Talking to God in the midst of the sea:
Recently I experienced a great hurt. I couldn’t feel anything except a deep betrayal that brought with it pain and anguish. I was so hurt I began to feel sick. So I went to the beach to talk to God. I know I can talk to God anytime, anywhere, and I do, but the beach holds special significance to me and in my relationship with God. It was around 8:30 pm and it was already dark out. It was low tide so the water was way out there and I was able to walk on the sand in the midst of the sea.
With tears streaming down my face I looked up towards the Heavens and started talking to Him. I told Him my hurt. I paced the sand questioning why. Eventually I had no more words just my tears. In that moment a thought came to me. The God that holds the Heavens, the God that created all things, holds the whole world in His hands, and yet in that very same moment He saw me. He sees me. In the middle of the ocean at that particular time He saw my grief and my anguish and He was there. Not only does He see me but He loves me.

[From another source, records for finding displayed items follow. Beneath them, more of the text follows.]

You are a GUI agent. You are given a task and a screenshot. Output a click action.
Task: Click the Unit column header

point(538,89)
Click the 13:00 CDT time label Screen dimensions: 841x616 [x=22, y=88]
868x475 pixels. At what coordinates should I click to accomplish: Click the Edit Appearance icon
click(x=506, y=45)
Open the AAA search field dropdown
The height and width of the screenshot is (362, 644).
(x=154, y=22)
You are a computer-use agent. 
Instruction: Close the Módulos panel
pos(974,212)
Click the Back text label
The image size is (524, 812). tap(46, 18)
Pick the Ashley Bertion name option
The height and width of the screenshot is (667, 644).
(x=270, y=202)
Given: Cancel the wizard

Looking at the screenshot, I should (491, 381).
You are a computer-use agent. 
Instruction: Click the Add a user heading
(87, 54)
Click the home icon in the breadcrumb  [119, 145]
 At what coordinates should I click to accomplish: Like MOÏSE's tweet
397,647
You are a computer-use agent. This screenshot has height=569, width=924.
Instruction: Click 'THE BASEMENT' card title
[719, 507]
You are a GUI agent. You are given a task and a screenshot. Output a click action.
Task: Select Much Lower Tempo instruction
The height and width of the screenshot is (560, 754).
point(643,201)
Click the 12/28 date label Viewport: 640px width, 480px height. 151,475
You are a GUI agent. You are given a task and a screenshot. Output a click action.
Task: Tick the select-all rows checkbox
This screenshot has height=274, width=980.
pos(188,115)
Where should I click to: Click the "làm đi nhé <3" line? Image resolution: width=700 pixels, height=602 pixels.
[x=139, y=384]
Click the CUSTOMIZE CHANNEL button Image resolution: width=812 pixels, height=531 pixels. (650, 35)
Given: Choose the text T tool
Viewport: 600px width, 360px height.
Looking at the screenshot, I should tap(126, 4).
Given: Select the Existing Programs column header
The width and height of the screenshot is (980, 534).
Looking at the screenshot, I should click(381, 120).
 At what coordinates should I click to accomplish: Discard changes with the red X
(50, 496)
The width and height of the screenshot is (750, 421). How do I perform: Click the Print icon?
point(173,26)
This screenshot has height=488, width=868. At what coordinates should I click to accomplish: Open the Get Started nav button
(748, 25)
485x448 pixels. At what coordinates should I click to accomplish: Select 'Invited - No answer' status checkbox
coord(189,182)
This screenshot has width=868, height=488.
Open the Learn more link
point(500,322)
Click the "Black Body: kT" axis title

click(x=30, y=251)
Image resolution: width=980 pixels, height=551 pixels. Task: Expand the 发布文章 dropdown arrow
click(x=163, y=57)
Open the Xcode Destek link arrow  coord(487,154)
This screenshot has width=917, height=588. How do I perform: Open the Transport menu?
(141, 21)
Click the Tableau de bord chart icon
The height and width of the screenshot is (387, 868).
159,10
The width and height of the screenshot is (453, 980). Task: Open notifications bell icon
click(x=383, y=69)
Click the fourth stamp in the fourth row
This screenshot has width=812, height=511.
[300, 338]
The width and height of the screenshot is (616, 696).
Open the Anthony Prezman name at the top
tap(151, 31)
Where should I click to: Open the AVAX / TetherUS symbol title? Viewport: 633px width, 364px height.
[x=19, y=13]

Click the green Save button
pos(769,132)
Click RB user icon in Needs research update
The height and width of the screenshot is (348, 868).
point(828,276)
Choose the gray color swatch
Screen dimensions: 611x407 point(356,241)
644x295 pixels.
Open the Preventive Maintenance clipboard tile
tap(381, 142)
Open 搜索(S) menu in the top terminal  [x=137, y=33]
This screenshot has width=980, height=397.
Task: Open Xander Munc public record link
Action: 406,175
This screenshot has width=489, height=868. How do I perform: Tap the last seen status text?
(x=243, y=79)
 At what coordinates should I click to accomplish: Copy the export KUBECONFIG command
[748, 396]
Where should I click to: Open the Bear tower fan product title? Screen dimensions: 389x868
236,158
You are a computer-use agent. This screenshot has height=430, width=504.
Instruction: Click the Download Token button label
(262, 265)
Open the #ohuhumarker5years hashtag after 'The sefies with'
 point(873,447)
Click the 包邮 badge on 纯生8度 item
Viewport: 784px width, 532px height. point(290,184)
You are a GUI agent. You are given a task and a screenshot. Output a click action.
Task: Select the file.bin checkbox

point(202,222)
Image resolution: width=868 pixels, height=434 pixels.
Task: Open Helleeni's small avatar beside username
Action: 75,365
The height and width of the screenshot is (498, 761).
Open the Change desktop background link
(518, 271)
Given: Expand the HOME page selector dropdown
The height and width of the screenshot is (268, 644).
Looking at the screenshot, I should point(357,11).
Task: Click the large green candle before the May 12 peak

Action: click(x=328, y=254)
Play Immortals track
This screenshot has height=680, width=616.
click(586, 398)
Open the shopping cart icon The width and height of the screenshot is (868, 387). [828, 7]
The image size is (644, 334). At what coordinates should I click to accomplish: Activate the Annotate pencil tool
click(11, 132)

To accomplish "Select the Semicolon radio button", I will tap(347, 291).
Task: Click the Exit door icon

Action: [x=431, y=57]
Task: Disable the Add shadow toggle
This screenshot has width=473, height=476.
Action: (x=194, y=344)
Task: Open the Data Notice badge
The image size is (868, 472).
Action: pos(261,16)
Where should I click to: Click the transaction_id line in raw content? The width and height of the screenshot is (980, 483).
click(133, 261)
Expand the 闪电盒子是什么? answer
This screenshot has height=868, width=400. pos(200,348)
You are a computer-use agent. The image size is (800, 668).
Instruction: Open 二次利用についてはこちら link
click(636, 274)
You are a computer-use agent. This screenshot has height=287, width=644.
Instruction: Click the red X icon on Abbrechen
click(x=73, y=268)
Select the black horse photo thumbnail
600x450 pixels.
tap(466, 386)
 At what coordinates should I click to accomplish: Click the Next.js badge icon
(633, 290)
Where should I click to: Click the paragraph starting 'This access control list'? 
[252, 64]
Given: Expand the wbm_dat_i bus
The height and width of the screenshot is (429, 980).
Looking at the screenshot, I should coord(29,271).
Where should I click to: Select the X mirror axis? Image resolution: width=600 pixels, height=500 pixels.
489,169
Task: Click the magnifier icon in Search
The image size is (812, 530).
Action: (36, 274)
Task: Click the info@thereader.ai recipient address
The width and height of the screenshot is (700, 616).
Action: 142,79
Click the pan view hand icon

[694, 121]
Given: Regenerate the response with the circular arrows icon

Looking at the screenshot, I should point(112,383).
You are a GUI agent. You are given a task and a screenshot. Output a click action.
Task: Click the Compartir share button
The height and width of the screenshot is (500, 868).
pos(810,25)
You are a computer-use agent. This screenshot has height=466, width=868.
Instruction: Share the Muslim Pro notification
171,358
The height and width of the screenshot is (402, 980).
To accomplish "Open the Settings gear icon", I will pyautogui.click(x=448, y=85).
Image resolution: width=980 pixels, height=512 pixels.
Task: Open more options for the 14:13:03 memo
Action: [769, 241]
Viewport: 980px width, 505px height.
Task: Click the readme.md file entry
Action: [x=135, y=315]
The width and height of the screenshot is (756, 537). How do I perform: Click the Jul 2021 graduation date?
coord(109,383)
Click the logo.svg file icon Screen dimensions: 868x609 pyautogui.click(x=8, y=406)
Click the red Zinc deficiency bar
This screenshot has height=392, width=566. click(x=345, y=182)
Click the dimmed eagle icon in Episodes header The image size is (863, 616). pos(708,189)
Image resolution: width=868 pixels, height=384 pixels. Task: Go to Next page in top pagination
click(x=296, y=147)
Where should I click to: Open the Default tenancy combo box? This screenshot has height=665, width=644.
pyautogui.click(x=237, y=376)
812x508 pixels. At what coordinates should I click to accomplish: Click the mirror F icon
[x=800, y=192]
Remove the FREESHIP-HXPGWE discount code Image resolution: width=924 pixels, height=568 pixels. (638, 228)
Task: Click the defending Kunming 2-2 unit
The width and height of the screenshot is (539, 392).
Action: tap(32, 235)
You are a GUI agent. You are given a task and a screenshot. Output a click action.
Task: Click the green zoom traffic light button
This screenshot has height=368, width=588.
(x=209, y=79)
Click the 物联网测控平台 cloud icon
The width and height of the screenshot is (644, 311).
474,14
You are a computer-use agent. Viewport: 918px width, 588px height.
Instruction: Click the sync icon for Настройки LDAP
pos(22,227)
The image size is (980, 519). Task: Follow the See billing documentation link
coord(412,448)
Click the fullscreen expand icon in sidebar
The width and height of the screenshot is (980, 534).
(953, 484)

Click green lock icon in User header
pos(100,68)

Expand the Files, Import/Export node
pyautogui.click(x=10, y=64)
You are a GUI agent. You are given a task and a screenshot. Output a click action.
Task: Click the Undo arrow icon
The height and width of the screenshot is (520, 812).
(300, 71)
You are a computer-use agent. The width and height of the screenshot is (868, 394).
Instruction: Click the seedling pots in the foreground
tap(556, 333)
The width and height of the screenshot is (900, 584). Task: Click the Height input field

To this day I find it hard to completely comprehend the depth and height of His love for me but I am so grateful for that moment with the Lord. I am so grateful that I was able to feel His presence in the midst of my hurt and to feel cherished and loved. I mentioned this to a special lady from church and she encouraged me to treasure this moment. To look back and remember it when I feel alone and abandoned. I am not alone. I am treasured and I am loved immeasurably by the same God who created the Heavens and the Earth. It really is not so simple to digest but I am working on it. The greatest thing is, the same God who did all of that, who spoke to me in the middle of the sea? He is the very same God who feels the same about YOU. He sees you. He KNOWS you. And He loves you. I pray you would be comforted tonight. I was not going to share this publicly but I feel like maybe there is someone who needs to hear this. Maybe there is someone who doesn’t know the love of Christ. Maybe someone is dealing with betrayal and hurt. Jesus sees your hurt. He hears your cry. He is right there with you. In the midst of the pain, in the midst of the sea. Hallelujah.
I pray we would comprehend just how vast His love for us is and that we would live and walk in His love and grace.